Construire une stratégie growth qui tient sans s'éparpiller

Construire une stratégie growth qui tient sans s'éparpiller

Tout le monde veut faire du growth. Peu de gens savent quoi tester en premier, combien de canaux activer, et surtout quand s'arrêter de papillonner. Le résultat : des équipes marketing qui lancent dix expérimentations en parallèle, n'en mesurent aucune correctement, et finissent par confondre agitation et croissance. Sacha Azoulay, fondateur de Growth Room, agence growth de plus de 35 personnes récemment rachetée par Bellacom, démonte cette logique et partage une méthode construite sur six ans de terrain, entre B2B et B2C.

Construire une stratégie growth qui tient sans s'éparpiller

Tout le monde veut faire du growth.

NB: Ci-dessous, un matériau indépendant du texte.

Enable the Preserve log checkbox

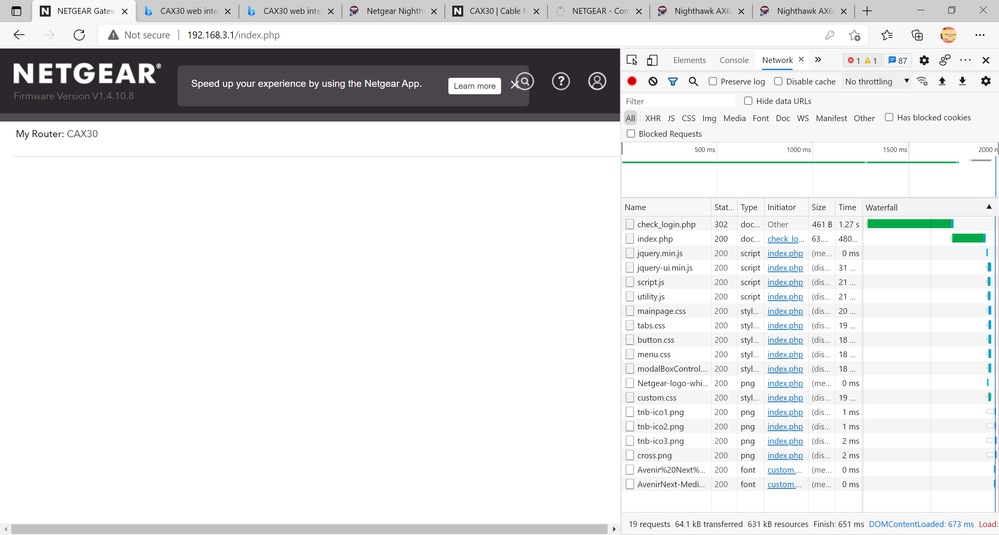pos(713,81)
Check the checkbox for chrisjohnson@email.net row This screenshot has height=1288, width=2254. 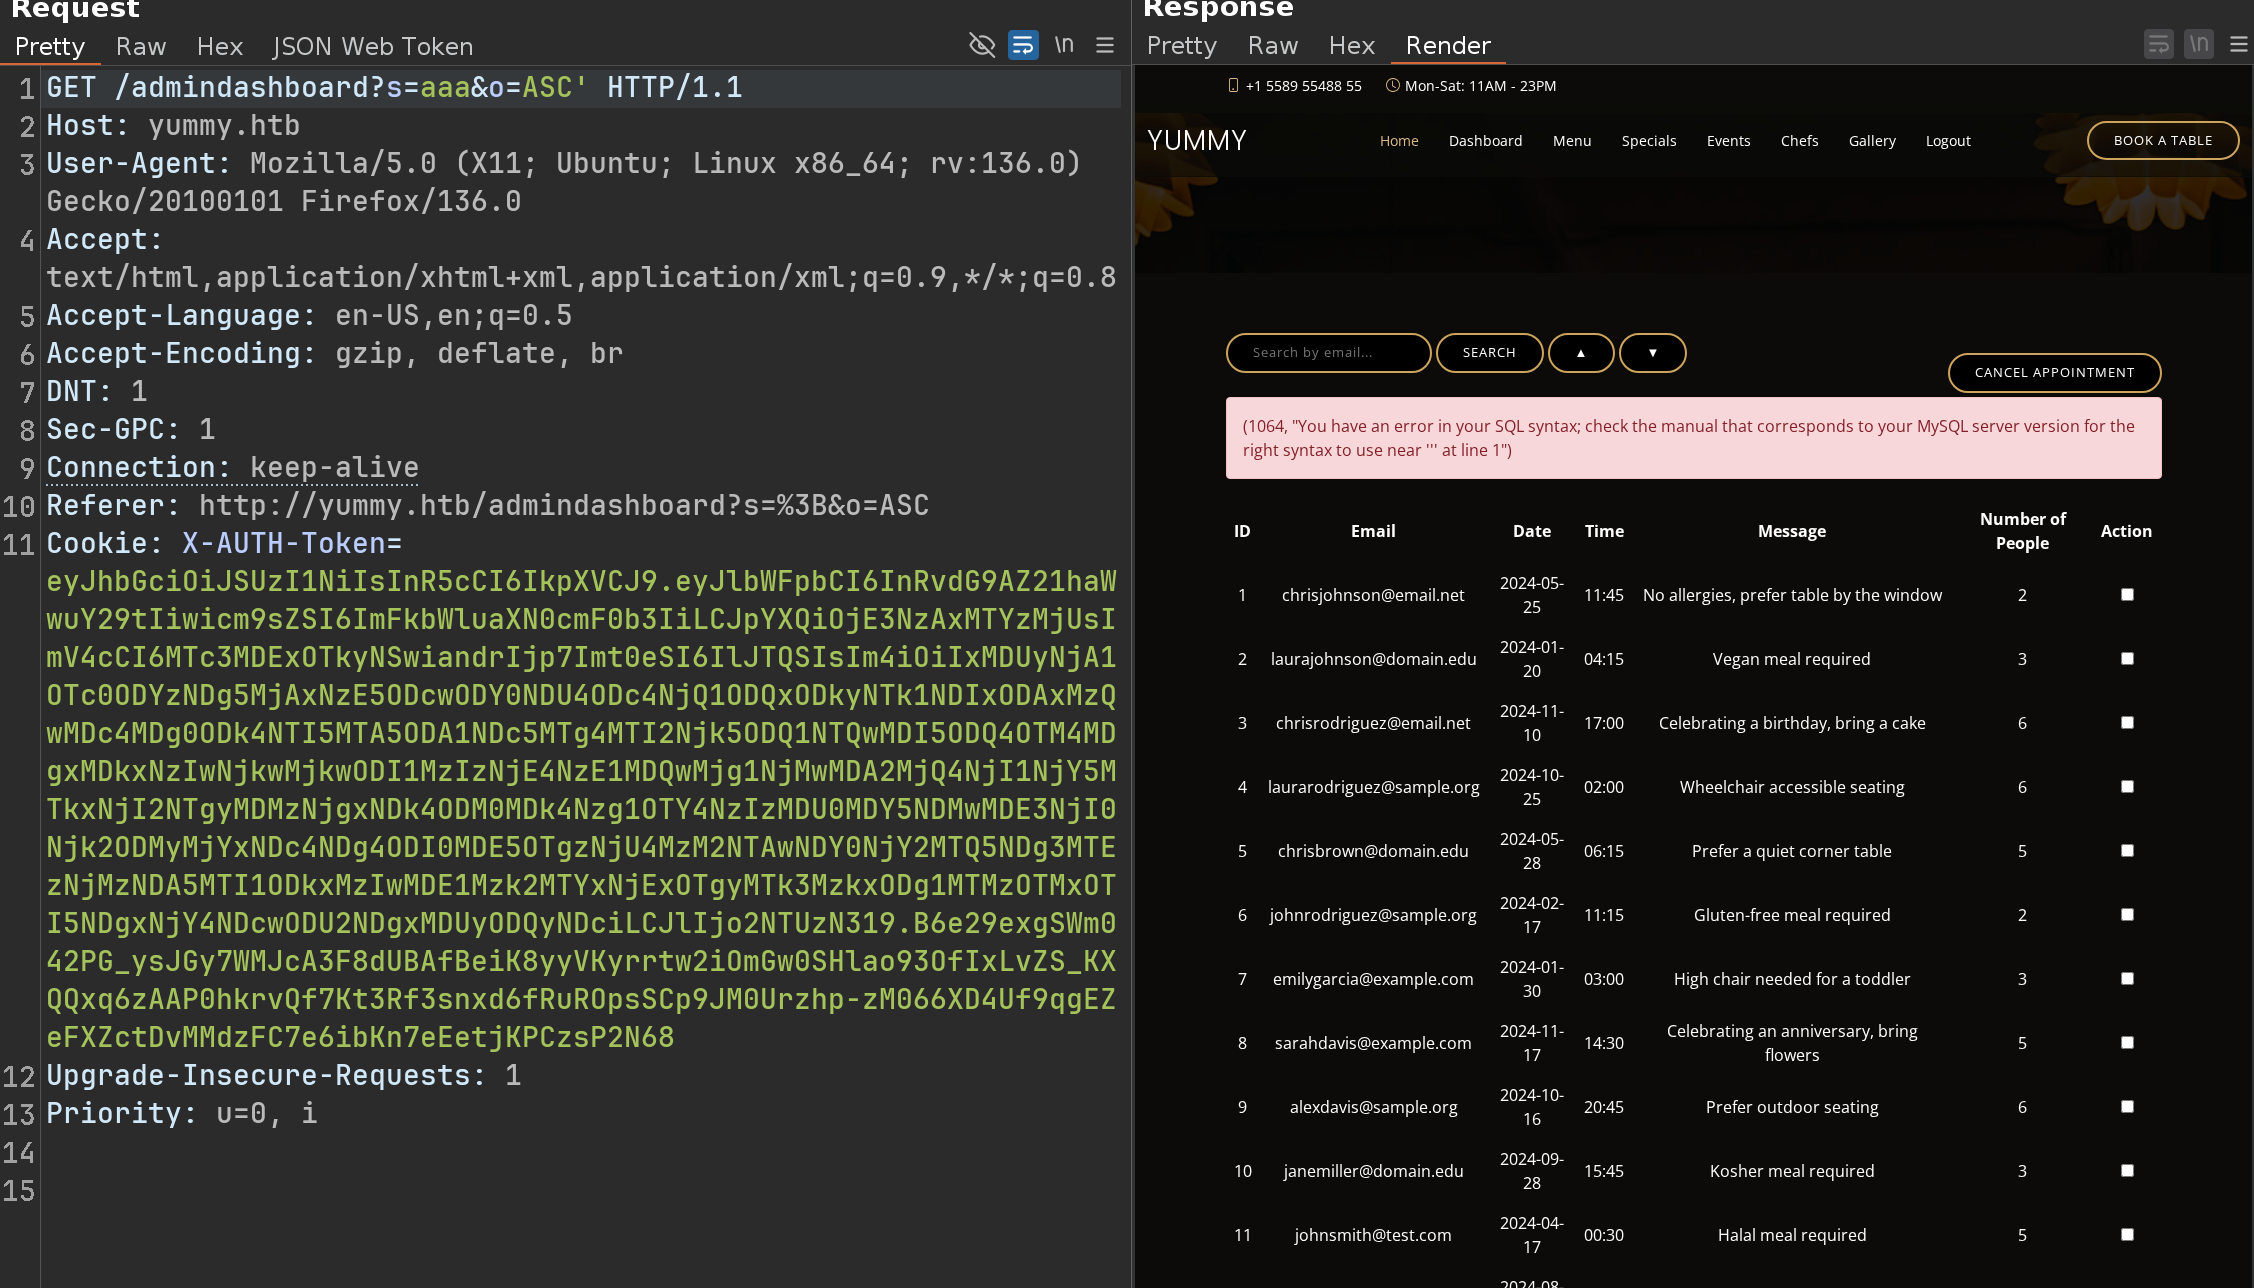[2127, 595]
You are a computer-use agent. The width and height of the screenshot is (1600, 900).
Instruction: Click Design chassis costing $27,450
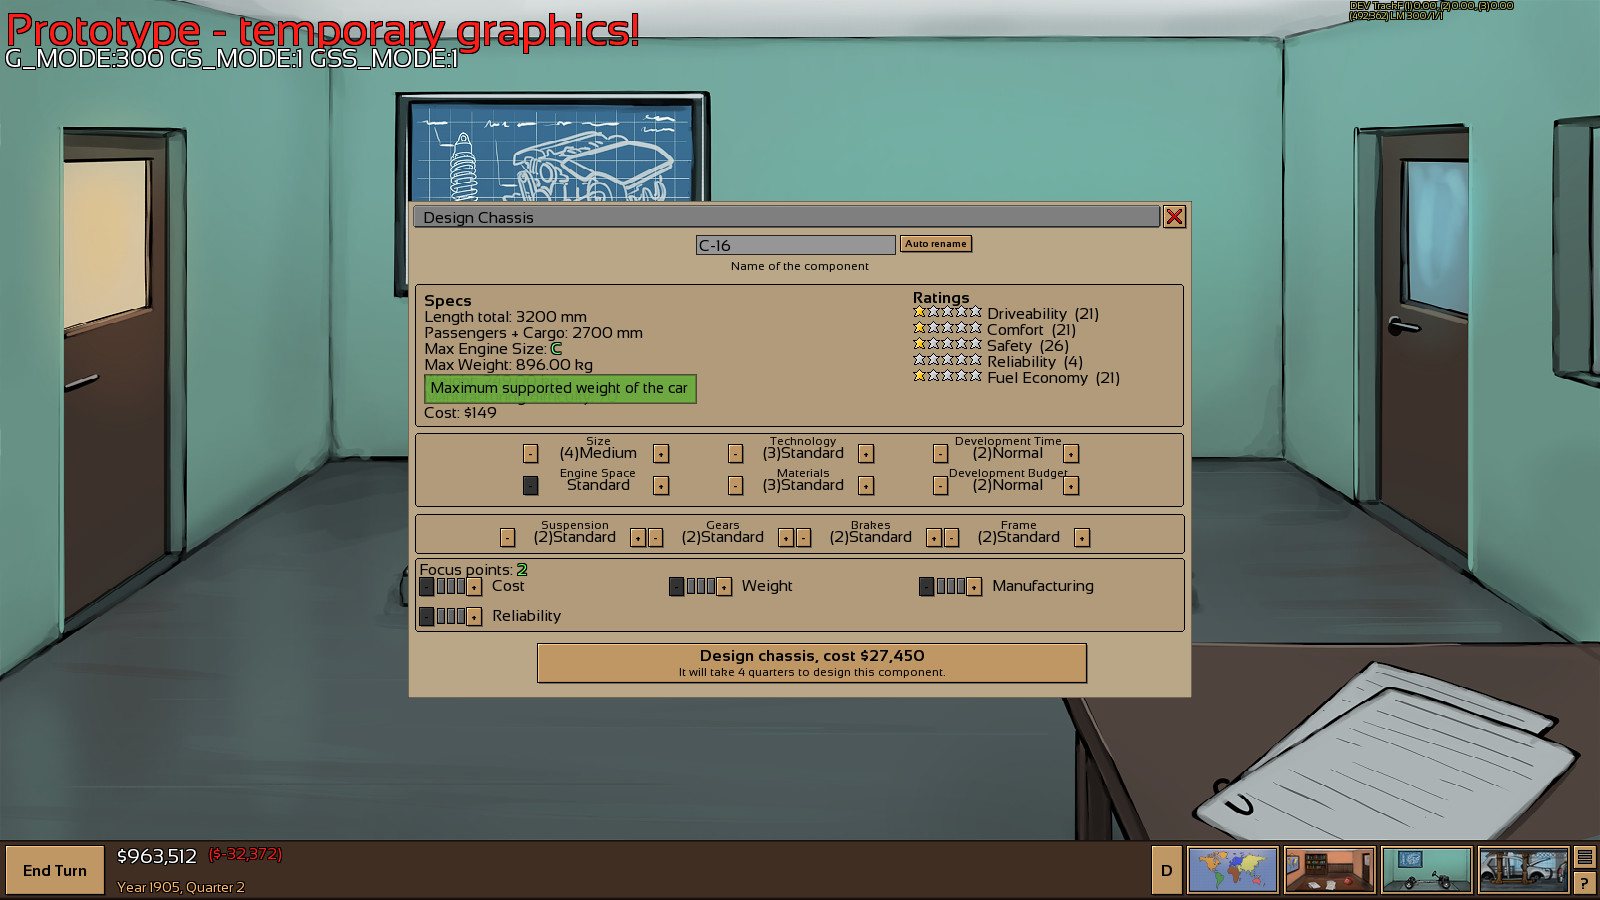click(811, 661)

Peu de gens savent quoi tester en premier, combien de canaux activer, et surtout quand s'arrêter de papillonner.

Le résultat : des équipes marketing qui lancent dix expérimentations en parallèle, n'en mesurent aucune correctement, et finissent par confondre agitation et croissance.

Sacha Azoulay, fondateur de Growth Room, agence growth de plus de 35 personnes récemment rachetée par Bellacom, démonte cette logique et partage une méthode construite sur six ans de terrain, entre B2B et B2C.

Pourquoi la plupart des équipes growth s'épuisent avant de trouver ce qui marche

Il y a une fascination tenace pour le "hack" en growth marketing. L'idée qu'un coup tactique bien placé, un script malin, un détournement d'API, une astuce virale, suffira à déclencher une croissance exponentielle. C'est séduisant. C'est aussi la meilleure manière de ne jamais construire quoi que ce soit de durable.

Le problème n'est pas le manque d'idées. C'est l'inverse : les équipes ont trop d'idées et pas assez de focus. Elles veulent tester du SEO, lancer des ads sur quatre plateformes, démarrer une stratégie d'influence et automatiser leur prospection, le tout avec deux personnes et un budget serré.

Résultat : aucun canal n'est poussé assez loin pour livrer un verdict clair. On arrête trop tôt ce qui aurait pu marcher, on continue trop longtemps ce qui ne marche pas.

"C'est trop facile de se dissiper. Tu écoutes quelqu'un, tu testes un truc, et le lendemain tu vois un gars qui a mis en place un hack de ouf. On dévalorise la gestion de projet, la rigueur au quotidien. Mais c'est ça qui crée la croissance durable."
- Sacha Azoulay, fondateur de Growth Room

Ce constat est d'autant plus aigu que l'arrivée de l'IA a multiplié les possibilités perçues. Chaque semaine, un nouvel outil promet de tout automatiser. Mais la multiplication des options sans priorisation claire ne fait qu'aggraver le problème. Le vrai goulot d'étranglement n'est pas technologique, il est méthodologique.

Ce que recouvre vraiment une stratégie growth bien posée

Deux canaux d'abord, la diversification ensuite

La tentation naturelle quand on lance une stratégie d'acquisition, c'est de vouloir être partout. C'est exactement l'inverse de ce qui fonctionne.

La méthode qui tient sur la durée commence par identifier un ou deux canaux conventionnels, ceux qui correspondent au modèle économique de l'entreprise, et s'y investir à fond.

Pour un e-commerce B2C, c'est presque toujours l'ads (Meta, Google, TikTok selon la cible) couplé au SEO. Pour du B2B, c'est la prospection digitale, email ou LinkedIn, associée à un canal de contenu. L'enjeu n'est pas d'être original dans le choix du canal, mais d'être excellent dans son exécution.

Cette approche va à contre-courant de la culture startup du "think outside the box", mais elle est fondée sur une réalité arithmétique : avec des ressources limitées, mieux vaut maîtriser deux canaux qu'en effleurer dix.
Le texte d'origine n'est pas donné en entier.